▶ [Task goal]
I would like the lines below, from the one with "This screenshot has height=369, width=410." through the one with "Task: Select Guardians", copied exactly and without any pictures.

Source material below:

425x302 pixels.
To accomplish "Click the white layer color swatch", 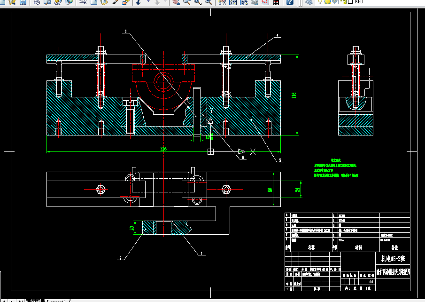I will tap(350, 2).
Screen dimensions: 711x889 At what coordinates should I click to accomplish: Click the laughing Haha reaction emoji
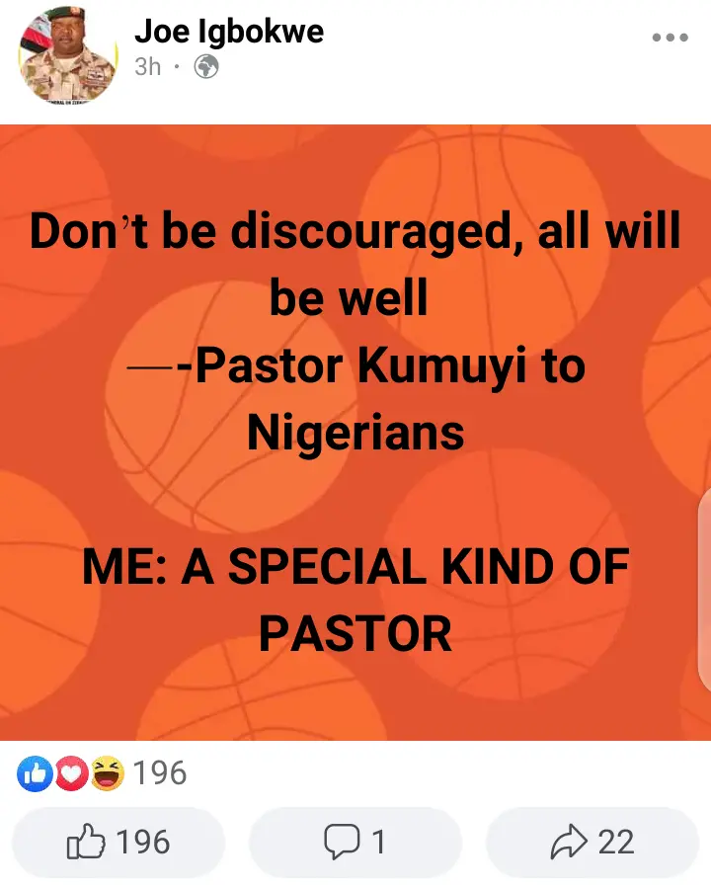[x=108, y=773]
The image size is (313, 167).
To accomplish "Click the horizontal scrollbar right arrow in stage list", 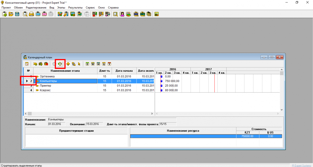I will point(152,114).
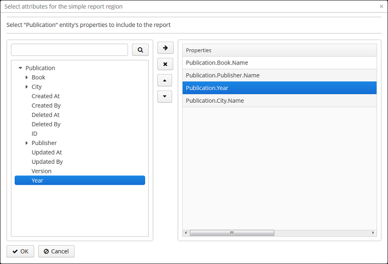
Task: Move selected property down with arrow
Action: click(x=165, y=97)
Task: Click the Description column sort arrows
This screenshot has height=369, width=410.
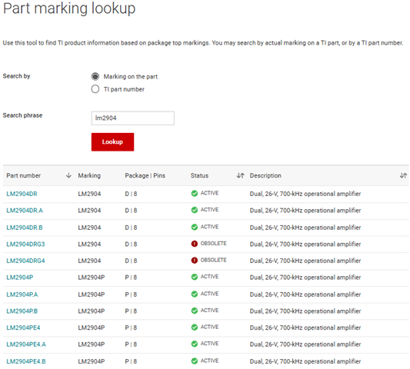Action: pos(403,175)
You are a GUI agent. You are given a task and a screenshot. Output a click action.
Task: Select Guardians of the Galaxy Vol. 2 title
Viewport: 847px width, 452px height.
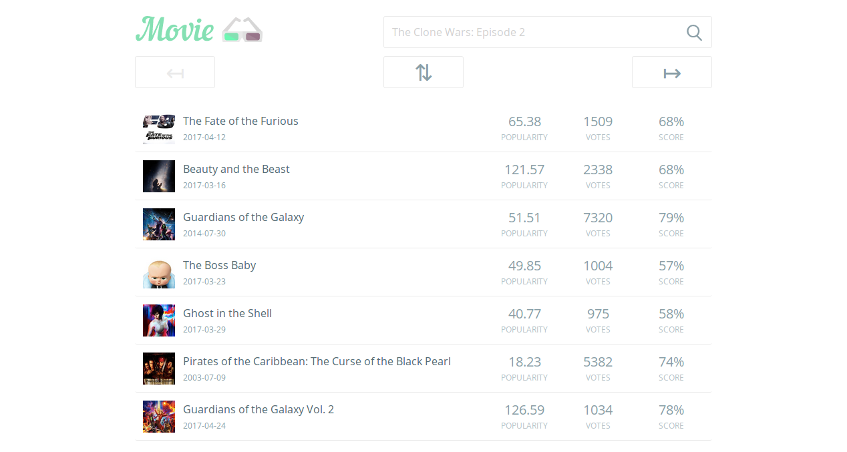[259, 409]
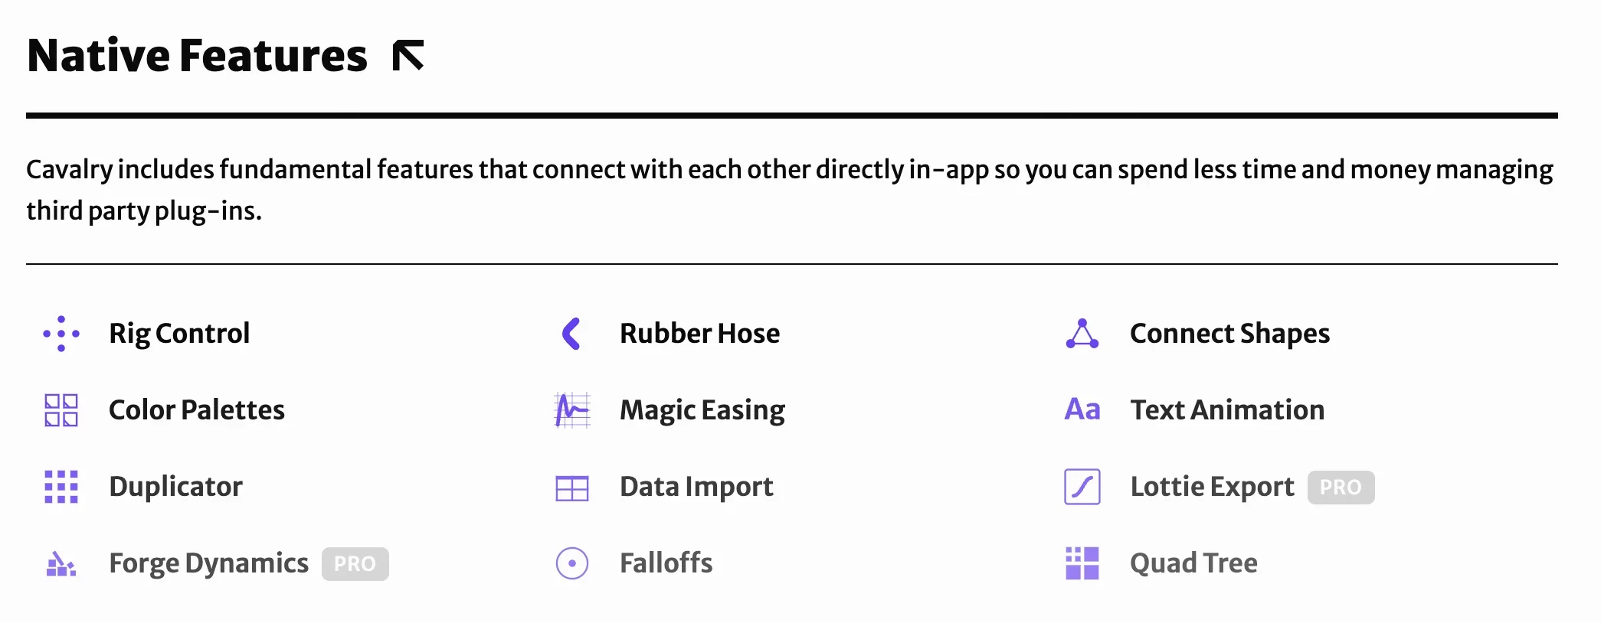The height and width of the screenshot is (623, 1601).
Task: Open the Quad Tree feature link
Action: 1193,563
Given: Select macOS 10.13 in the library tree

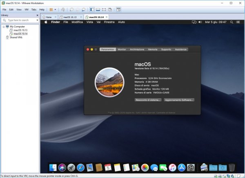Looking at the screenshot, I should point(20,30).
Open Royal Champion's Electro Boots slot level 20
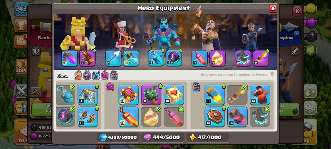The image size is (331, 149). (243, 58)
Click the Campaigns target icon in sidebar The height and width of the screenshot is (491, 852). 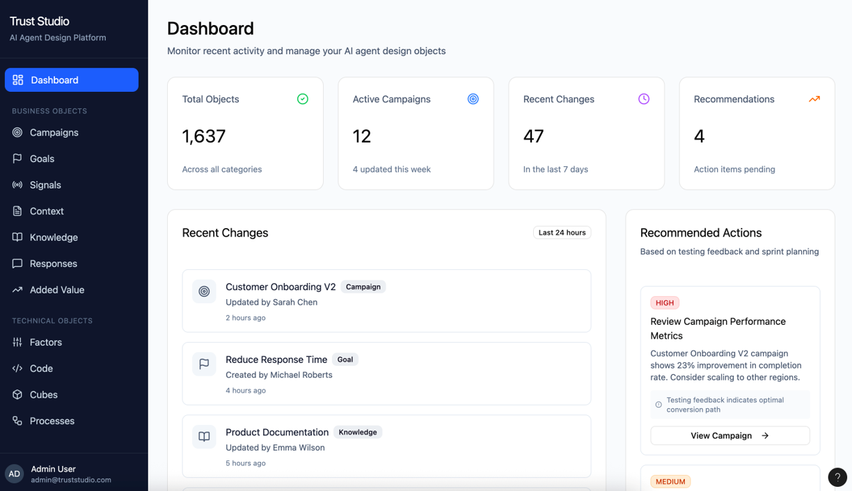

End of Source material.

▶ [Answer to the exercise]
This screenshot has height=369, width=410.
Action: pos(403,175)
You are a GUI agent. You are given a task and a screenshot. Output a click action.
Task: Select Guardians of the Galaxy Vol. 2 title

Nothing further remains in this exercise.